The expression levels of miR-29 were detected using SYBR green qPCR analysis. In the sample of 30 patients with AD and 30 normal individuals, no significant differences were observed in the expression levels of miR-29a and miR-29b (Fig. 1A and B), however, the results demonstrated that miR-29c was significantly decreased in 27 (90%) of the peripheral blood samples from the patients with AD, compared with the paired normal blood samples (Fig. 1C). However. In addition, an ELISA was used to measure the protein expression levels of BACE1. As shown in Fig. 1D, the protein expression levels of BACE1 were significantly increased in the peripheral blood from patients with AD, compared with the normal control individuals. In addition, the expression of miR-29c was negatively correlated with the protein expression of BACE1 in the peripheral blood of the patients with AD (Fig. 1E).

To investigate whether miR-29c targets the 3′UTR of BACE1, the present study cloned the 3′UTR of BACE1 downstream to a luciferase reporter gene (wt-BACE1). The mutant version (mut-BACE1), with binding site mutagenesis, was also constructed. To determine whether miR-29c regulated the expression of BACE1 at the transcriptional or translational level, the wt-BACE1 vector and either the pre-miR-29c mimic or scramble control (anti-miR-29c)were co-transfected into primary cultured hippocampal cells. As shown in Fig. 2A, the transfection efficiency was satisfactory for further investigation. The luciferase activity of the pre-miR-29c transfected cells was significantly reduced, compared with the scramble control cells (Fig. 2B). Additionally, The results demonstrated that the overexpression of miR-29c significantly reduced the mRNA and protein expression levels of BACE1, whereas downregulation of miR-29c increased the mRNA and protein expression levels of BACE1 (Fig. 2C). In addition, the protein expression of Aβ in the culture medium was determined. The protein expression of Aβ was decreased by the upregulation of miR-29c and increased by downregulation of miR-29c (Fig. 2D). These results suggested that miR-29c regulated the expression of BACE1 (Fig. 2E) at the transcriptional level by directly targeting its 3′UTR.

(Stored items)

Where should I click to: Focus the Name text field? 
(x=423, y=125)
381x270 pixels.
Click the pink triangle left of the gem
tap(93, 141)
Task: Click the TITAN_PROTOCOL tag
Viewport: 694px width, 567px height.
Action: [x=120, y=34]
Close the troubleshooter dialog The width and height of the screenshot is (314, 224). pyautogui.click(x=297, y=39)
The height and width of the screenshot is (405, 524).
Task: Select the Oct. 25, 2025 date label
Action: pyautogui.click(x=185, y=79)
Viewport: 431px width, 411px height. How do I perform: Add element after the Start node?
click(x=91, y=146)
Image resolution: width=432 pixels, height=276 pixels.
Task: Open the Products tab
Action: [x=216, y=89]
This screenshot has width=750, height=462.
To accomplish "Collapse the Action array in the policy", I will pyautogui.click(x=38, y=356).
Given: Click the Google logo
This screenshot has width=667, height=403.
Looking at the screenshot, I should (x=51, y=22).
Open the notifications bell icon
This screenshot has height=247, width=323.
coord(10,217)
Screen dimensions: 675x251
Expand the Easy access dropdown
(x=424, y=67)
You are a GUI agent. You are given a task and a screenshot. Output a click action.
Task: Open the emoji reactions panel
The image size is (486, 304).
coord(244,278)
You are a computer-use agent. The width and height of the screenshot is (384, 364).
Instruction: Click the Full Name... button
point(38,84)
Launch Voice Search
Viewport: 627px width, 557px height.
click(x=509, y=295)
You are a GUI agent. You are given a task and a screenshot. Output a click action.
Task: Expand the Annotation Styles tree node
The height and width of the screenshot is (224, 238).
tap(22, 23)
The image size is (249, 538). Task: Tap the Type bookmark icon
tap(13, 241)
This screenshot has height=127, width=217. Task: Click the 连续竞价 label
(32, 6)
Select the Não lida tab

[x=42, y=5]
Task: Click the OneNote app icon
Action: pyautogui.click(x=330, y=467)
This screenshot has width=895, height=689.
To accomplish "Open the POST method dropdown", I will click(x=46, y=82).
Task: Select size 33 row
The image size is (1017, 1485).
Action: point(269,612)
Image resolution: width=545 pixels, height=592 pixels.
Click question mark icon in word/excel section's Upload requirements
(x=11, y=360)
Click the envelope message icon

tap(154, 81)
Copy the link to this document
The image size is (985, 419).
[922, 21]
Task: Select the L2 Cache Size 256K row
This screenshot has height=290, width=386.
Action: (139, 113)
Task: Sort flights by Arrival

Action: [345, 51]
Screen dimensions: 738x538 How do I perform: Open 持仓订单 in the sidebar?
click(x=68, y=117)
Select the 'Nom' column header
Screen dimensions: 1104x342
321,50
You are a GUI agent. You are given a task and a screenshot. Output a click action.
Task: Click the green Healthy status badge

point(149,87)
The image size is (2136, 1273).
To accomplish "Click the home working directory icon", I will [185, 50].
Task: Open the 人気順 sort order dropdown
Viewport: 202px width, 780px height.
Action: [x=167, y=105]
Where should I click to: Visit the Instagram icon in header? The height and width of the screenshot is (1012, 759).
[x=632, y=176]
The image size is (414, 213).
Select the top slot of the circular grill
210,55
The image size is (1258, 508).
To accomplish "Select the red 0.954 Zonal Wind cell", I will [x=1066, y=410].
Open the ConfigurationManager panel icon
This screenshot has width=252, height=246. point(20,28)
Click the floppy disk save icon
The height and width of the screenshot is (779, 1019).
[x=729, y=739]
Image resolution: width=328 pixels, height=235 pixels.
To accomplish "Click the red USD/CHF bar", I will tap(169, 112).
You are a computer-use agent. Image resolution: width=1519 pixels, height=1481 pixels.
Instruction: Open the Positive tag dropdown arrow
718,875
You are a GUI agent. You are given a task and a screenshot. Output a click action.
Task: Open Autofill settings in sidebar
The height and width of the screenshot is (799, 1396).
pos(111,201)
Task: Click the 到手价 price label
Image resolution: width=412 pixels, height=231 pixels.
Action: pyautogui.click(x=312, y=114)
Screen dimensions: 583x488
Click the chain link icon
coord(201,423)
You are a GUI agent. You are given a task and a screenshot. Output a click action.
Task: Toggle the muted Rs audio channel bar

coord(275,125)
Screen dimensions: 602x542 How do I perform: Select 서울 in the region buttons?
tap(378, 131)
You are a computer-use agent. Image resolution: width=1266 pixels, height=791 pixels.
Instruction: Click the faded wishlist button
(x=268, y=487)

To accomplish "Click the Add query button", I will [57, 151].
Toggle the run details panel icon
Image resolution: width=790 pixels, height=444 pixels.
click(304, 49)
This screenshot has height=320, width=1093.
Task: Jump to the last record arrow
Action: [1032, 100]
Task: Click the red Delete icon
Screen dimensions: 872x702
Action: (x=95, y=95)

> [Study questions]:
A – In the passage on miR-29c and BACE1 in Alzheimer's disease, what method was used to measure the protein expression levels of BACE1?
B – Print the passage on miR-29c and BACE1 from "The expression levels of miR-29 were" up to and including "AD (Fig. 1E).".
C – Carry on the passage on miR-29c and BACE1 in Alzheimer's disease, starting after its final sentence.

> [Results in order]:
A – An ELISA was used.

B –
The expression levels of miR-29 were detected using SYBR green qPCR analysis. In the sample of 30 patients with AD and 30 normal individuals, no significant differences were observed in the expression levels of miR-29a and miR-29b (Fig. 1A and B), however, the results demonstrated that miR-29c was significantly decreased in 27 (90%) of the peripheral blood samples from the patients with AD, compared with the paired normal blood samples (Fig. 1C). However. In addition, an ELISA was used to measure the protein expression levels of BACE1. As shown in Fig. 1D, the protein expression levels of BACE1 were significantly increased in the peripheral blood from patients with AD, compared with the normal control individuals. In addition, the expression of miR-29c was negatively correlated with the protein expression of BACE1 in the peripheral blood of the patients with AD (Fig. 1E).

C –
To determine whether miR-29c regulated hippocampal neuron proliferation, an MTT assay was performed by transfecting either pre-miR-29c or anti-miR-29c into the primary cultured hippocampal cells. Pre-miR-29c transfection exhibited a significant promotion of cell proliferation, compared with the control cells, whereas transfection with anti-miR-29c led to a significant inhibition on cell proliferation (Fig. 3A). To further investigate the molecular mechanism underlying miR-29c induction on cell growth, the expression levels of molecules associated with PKA signaling were detected. As shown in Fig. 3B, the protein expression of PKA was increased by the upregulation of miR-29c and decreased by the downregulation of miR-29c. Additionally, the expression of pCREB was induced significantly following transfection with pre-miR-29c, and was reduced following transfection with anti-miR-29c (Fig. 3C). These results suggested that miR-29c promoted hippocampal neuron cell proliferation by activating PKA signaling.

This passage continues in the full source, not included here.